§ **PROBLEM**: Only the lines from the one with "This screenshot has height=413, width=598." through the last line of the data below are to be duplicated, exactly and without pictures.

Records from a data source
_____

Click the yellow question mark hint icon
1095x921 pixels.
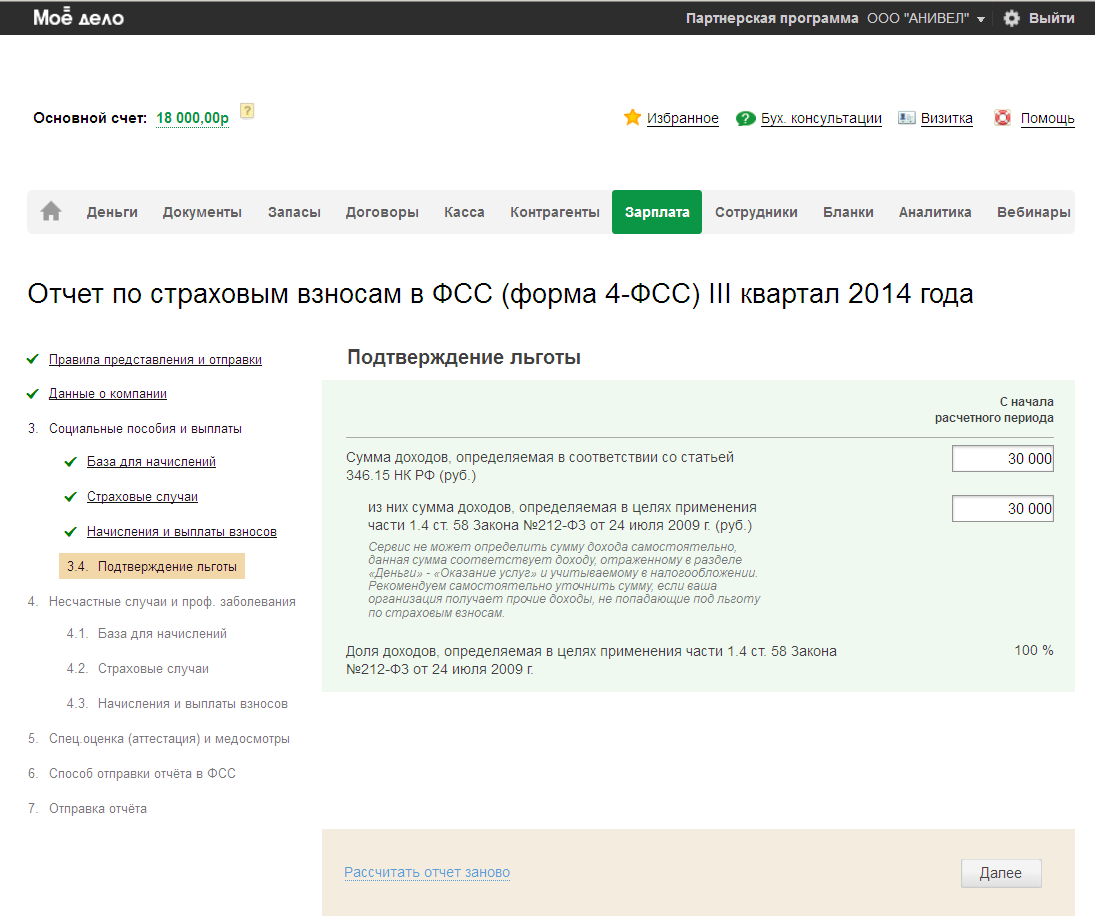(247, 111)
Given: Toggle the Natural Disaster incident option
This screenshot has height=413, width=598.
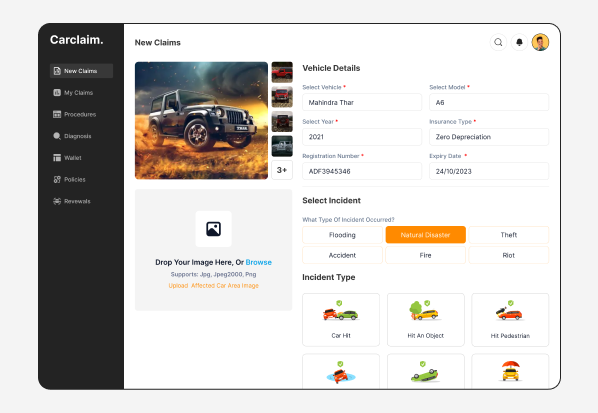Looking at the screenshot, I should coord(426,235).
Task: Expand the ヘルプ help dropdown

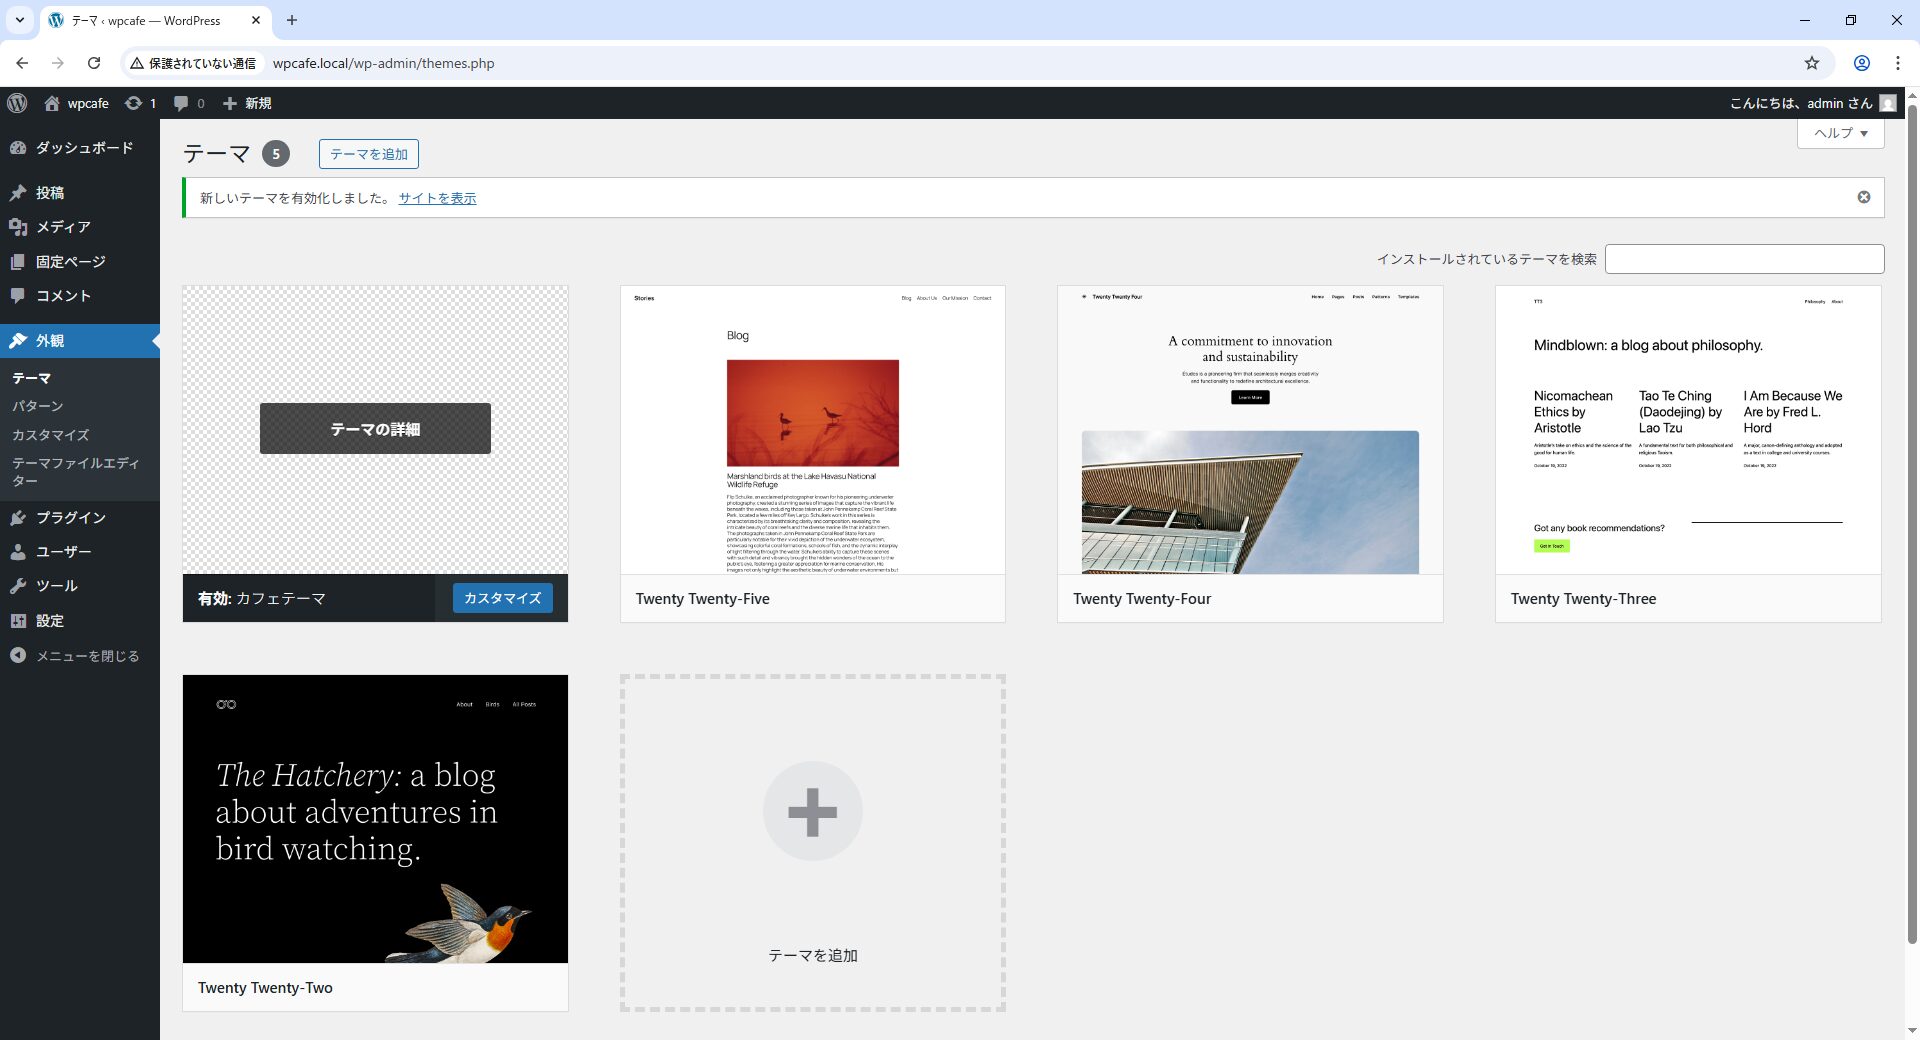Action: 1840,133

_____

§ **FINAL ANSWER**:
This screenshot has height=413, width=598.
Looking at the screenshot, I should coord(426,235).
Task: Expand the ヘルプ help dropdown

Action: 1840,133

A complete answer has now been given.